### Exercise A
In the text on avionics operating systems, what processor runs the CDP application software for the F-16?
### Exercise B
List every aircraft that the text on avionics operating systems names as one into which the Integrity-178B operating system is being designed or has been deployed.
### Exercise C
Translate this sentence from the text on avionics operating systems into Spanish: "The CDP generates real-time video for cockpit displays, enabling pilots to monitor aircraft situation, engine performance, and weapon system functionality in flight."

### Text shown

L-3 Communications Display Systems staff chose LynuxWorks’ LynxOS-178 RTOS to power a portion of the Panoramic Cockpit Display (PCD) subsystem for the Lockheed Martin F-35 Joint Strike Fighter (JSF) aircraft. The DO-178-certifiable RTOS was selected for its adherence to open standards, its Linux compatibility, the interoperability benefits of a POSIX API, and support for the ARINC 653 specification. The LynxOS-178 RTOS provides security through virtual machine brick-wall partitions.
“We chose LynuxWorks's operating system because the company offered a very complete RTOS and artifact package, along with support services and business models that were unmatched by other vendors," says Bob McGill, president of L-3 Displays Group. "With LynuxWorks, we were able to capitalize on their product's strengths and deliver a solution that will exceed our customers' expectations with respect to performance and safety."
RTOS and development environment
Lockheed Martin’s F-35 Lightning II Joint Strike Fighter also takes advantage of secure software solutions from Green Hills Software. Lockheed Martin engineers selected Green Hills Software's Integrity-178B RTOS and AdaMULTI integrated development environment (IDE) to develop safety- and security-critical software for the F-35. Avionics software developed by Lockheed Martin is running on Integrity-178B in multiple airborne, Power Architecture-based systems, says a Green Hills representative.
Green Hills has a long pedigree of operating in military aircraft, Warther mentions. “Today, the Integrity-178B operating system is being designed or has been deployed into almost every major next-generation commercial and military aircraft. Among them are Boeing’s new 787 Dreamliner, F-22 Raptor, C-130J Super Hercules, VH-71 Marine One helicopter, Airbus’s new A400M military transport, Northrop Grumman’s B-2 Spirit Stealth Bomber, Boeing’s C-17 Globemaster III military transport, and Sikorsky’s S-92 helicopter.
Lockheed Martin Aeronautics staff selected the Integrity RTOS for the F-16 fighter jets on-board Color Display Processor (CDP). The CDP generates real-time video for cockpit displays, enabling pilots to monitor aircraft situation, engine performance, and weapon system functionality in flight. Lockheed Martin Aeronautics also is using Green Hills Software's Multi IDE to develop CDP application software, which runs on a PowerPC PPC7400 processor under the Integrity RTOS.

### Given records
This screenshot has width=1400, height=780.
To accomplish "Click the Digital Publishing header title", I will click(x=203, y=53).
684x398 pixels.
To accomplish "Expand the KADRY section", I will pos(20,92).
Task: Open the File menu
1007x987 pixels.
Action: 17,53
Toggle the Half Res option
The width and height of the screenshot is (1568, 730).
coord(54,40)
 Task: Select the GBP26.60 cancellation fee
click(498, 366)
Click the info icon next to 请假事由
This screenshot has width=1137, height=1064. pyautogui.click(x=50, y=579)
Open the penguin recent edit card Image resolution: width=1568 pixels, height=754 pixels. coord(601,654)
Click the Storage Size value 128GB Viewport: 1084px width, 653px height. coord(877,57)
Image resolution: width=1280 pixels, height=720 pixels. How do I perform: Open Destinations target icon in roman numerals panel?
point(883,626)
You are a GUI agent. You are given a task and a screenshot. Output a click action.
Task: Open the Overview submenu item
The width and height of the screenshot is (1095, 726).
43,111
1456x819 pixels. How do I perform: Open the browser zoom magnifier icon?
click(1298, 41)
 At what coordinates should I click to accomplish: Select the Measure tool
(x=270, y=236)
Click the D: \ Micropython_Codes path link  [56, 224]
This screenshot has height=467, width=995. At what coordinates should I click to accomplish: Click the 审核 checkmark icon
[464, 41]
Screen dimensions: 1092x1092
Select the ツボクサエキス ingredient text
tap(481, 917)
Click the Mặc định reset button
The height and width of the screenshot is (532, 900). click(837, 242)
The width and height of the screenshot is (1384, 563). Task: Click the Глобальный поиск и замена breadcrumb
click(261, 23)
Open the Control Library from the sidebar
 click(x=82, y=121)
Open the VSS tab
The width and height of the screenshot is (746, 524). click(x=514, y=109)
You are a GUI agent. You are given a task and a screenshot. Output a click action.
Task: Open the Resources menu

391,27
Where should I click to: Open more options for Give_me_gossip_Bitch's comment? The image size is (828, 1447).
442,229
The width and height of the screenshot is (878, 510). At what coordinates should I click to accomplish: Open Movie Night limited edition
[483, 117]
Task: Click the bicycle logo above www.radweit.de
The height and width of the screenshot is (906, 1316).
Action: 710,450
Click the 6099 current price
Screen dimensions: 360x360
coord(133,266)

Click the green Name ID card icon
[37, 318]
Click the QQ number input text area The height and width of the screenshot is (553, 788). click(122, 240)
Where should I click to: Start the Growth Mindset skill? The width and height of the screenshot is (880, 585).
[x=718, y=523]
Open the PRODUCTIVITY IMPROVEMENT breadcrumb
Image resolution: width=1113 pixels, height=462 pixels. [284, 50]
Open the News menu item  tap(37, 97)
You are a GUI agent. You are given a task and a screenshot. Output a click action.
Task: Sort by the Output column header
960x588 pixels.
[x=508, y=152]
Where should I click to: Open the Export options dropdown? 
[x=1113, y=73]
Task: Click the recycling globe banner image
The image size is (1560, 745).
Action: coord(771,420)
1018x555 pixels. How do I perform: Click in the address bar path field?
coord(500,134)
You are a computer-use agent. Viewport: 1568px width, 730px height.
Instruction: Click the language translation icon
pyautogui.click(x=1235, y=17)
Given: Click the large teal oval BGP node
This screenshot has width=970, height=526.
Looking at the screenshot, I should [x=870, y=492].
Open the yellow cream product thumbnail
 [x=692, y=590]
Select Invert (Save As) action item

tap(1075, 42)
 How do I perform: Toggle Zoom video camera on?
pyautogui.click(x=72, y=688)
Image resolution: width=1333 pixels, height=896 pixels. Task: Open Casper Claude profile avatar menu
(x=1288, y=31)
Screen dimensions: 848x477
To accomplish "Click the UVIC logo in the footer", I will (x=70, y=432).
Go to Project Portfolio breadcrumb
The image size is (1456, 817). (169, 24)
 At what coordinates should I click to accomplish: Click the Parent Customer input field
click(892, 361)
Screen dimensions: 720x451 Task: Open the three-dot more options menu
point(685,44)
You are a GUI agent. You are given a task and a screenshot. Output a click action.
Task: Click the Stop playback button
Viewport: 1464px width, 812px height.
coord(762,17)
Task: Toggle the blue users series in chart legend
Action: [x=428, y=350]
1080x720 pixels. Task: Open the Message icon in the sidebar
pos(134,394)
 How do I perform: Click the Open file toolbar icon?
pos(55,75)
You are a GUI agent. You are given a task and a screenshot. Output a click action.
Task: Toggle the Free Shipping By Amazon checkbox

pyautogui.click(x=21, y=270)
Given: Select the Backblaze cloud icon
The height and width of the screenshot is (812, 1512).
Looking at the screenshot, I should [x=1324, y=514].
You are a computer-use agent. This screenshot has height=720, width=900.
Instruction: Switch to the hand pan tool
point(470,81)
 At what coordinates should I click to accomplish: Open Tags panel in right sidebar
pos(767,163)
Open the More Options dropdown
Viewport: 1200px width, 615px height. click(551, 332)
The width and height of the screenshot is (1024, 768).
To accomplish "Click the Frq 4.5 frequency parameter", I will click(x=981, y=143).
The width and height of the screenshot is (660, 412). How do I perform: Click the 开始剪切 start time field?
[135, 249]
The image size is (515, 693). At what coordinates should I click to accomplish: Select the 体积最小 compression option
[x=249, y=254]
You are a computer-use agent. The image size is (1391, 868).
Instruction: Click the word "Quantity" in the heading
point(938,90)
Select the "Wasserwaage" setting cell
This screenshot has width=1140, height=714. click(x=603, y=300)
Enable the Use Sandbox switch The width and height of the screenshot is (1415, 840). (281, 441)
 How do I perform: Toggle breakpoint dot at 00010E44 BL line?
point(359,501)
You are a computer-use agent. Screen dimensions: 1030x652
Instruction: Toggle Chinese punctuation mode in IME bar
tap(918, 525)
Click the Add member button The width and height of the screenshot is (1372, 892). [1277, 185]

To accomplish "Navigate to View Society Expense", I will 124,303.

### Solution A
A PowerPC PPC7400 processor.

### Solution B
- Boeing’s 787 Dreamliner
- F-22 Raptor
- C-130J Super Hercules
- VH-71 Marine One helicopter
- Airbus’s A400M military transport
- Northrop Grumman’s B-2 Spirit Stealth Bomber
- Boeing’s C-17 Globemaster III military transport
- Sikorsky’s S-92 helicopter

### Solution C
El CDP genera video en tiempo real para las pantallas de la cabina, lo que permite a los pilotos supervisar en vuelo la situación de la aeronave, el rendimiento del motor y el funcionamiento del sistema de armas.